Drunken Noodles, Revised
For the sauce
1 Fresno chile, cut into large pieces with seeds
1 clove garlic
2 tablespoons oyster sauce
2 tablespoons fish sauce
1 tablespoon mirin
1 tablespoon rice vinegar
1 oz. palm sugar
2 tablespoons light soy sauce
Juice of half a lime
For the noodles
8 oz. chicken or pork (ground or cubed)
7 oz. wide rice noodles (I used a Vietnamese brand labeled as “rice flakes”)
3 tablespoons peanut oil
1 medium shallot, thinly sliced
3 cloves garlic, minced
A big dash of white pepper
4 bird’s eye chiles, finely chopped and smashed with the back of a knife
2 Fresno chiles, seeded and thinly sliced
6 oz. tofu
5 oz. long beans (or string beans), cut into 3 cm pieces
1/2 cup loosely packed Thai basil leaves
A few lime wedges
For the sauce: With a mortar and pestle, smash the chile and garlic until it becomes fairly uniform in texture and paste-like. Add the remaining ingredients for the sauce and stir well. If using cubed meat, marinate it in the sauce for about an hour, removing it from the sauce with a slotted spoon just before cooking (this step is probably unneccessary with ground meat).
Prepare the noodles: Soak the rice noodles in warm water until soft, though not soggy, about 15 minutes. You should aim for a consistency just a tad more firm than al dente.
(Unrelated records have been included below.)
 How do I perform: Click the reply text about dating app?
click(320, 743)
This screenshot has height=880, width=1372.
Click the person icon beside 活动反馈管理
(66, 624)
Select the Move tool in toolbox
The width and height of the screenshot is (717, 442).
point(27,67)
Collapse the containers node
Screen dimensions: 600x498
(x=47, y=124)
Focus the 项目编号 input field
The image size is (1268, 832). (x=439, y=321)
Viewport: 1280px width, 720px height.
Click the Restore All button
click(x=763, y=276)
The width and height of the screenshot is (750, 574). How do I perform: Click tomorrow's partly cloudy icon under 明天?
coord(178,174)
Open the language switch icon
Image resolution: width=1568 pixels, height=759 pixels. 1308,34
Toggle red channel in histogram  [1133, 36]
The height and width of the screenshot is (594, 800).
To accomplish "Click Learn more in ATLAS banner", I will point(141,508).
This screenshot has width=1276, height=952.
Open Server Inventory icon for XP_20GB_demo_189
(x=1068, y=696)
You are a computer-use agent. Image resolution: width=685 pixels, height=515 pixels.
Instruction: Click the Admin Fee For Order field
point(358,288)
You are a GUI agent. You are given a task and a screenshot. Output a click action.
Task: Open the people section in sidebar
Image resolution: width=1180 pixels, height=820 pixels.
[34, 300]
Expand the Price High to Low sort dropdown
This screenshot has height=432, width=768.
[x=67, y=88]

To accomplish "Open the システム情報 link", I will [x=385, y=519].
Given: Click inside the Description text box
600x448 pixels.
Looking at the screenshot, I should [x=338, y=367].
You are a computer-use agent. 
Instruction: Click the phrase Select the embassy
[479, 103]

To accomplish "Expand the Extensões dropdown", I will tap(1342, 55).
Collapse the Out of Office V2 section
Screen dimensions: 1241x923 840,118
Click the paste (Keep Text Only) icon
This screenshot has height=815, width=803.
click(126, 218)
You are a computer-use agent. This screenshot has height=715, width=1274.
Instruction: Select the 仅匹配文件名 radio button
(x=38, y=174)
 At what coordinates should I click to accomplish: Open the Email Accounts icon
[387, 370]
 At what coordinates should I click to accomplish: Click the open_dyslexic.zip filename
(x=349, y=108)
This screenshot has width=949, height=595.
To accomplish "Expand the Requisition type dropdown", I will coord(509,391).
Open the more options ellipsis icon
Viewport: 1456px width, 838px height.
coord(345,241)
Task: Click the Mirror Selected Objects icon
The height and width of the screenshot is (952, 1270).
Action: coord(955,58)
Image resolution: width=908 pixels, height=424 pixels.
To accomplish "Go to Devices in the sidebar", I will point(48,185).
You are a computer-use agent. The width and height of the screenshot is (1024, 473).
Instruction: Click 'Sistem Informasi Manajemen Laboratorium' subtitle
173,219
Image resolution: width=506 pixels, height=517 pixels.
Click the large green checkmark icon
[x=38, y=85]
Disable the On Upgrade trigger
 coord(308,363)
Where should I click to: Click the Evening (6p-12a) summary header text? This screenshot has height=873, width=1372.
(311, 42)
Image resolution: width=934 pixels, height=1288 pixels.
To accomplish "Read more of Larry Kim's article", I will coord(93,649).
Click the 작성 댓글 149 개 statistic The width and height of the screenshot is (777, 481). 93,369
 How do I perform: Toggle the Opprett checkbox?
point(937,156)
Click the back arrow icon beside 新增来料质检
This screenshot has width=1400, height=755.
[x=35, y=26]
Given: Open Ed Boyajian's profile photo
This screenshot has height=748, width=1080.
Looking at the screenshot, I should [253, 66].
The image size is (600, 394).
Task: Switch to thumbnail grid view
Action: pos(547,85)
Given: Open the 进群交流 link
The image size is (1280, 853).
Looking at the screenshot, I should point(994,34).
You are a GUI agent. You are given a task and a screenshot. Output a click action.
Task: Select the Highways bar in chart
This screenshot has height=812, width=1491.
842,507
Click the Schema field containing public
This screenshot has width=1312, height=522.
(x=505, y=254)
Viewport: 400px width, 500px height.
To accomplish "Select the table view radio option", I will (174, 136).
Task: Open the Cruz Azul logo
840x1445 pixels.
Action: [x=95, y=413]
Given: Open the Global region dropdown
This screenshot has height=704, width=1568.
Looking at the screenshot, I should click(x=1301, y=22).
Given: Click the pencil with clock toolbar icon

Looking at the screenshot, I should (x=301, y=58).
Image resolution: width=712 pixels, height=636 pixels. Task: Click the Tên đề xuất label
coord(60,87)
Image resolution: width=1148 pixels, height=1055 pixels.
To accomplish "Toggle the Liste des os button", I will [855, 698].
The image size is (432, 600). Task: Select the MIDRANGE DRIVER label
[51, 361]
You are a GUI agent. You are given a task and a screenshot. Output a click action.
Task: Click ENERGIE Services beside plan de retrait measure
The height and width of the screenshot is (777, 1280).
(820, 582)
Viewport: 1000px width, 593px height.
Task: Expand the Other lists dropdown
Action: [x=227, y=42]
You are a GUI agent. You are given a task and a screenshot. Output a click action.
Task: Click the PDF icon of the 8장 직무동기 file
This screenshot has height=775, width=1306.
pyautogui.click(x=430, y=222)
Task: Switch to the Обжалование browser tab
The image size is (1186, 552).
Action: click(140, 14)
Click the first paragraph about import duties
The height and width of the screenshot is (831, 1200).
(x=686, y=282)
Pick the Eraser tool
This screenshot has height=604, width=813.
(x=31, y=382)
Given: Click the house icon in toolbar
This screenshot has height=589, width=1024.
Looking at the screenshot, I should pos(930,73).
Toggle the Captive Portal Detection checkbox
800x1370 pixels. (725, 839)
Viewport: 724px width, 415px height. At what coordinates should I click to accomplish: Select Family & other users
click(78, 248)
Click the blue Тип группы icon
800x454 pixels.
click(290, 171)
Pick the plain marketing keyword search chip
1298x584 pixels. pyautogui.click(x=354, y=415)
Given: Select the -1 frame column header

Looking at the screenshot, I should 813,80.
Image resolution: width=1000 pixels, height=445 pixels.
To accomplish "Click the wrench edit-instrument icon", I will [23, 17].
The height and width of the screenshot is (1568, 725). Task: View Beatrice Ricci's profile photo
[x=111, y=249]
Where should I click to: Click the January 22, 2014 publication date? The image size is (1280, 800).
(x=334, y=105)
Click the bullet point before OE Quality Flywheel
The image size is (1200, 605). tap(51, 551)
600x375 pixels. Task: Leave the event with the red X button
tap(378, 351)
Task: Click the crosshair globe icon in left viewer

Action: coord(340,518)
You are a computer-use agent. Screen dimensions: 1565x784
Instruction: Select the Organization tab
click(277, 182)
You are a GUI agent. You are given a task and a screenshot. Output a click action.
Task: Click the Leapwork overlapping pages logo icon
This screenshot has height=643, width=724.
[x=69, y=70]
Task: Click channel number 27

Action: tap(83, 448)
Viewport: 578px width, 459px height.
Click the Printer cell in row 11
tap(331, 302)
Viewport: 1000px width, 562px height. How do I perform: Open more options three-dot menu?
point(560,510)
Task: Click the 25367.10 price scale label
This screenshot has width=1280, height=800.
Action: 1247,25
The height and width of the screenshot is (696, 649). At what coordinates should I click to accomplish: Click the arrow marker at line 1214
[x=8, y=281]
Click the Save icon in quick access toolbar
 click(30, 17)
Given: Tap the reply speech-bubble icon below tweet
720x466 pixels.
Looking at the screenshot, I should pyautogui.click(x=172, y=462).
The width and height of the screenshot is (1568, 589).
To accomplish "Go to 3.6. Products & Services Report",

Assemble: Heat the peanut oil in a wok over med-high heat. When smoking, add the shallots and fry for a minute. Add garlic and fry for a minute more. Add bird’s eye chiles and white pepper and stir to coat. Add the meat and stir until just whitened, then add Fresno chiles, tofu, and long beans. Continue stirring until the beans begin to acquire a tenderness, about 3 minutes. Form a well in the middle and add the sauce. When it starts to boil, add the noodles, coating as thouroughly as possible to make sure they are evenly cooked. Once the noodles have softened to the point where they are tender enough to eat, add in the Thai basil and turn off the heat once the leaves have wilted. Serve with lime wedges for squeezing over noodles.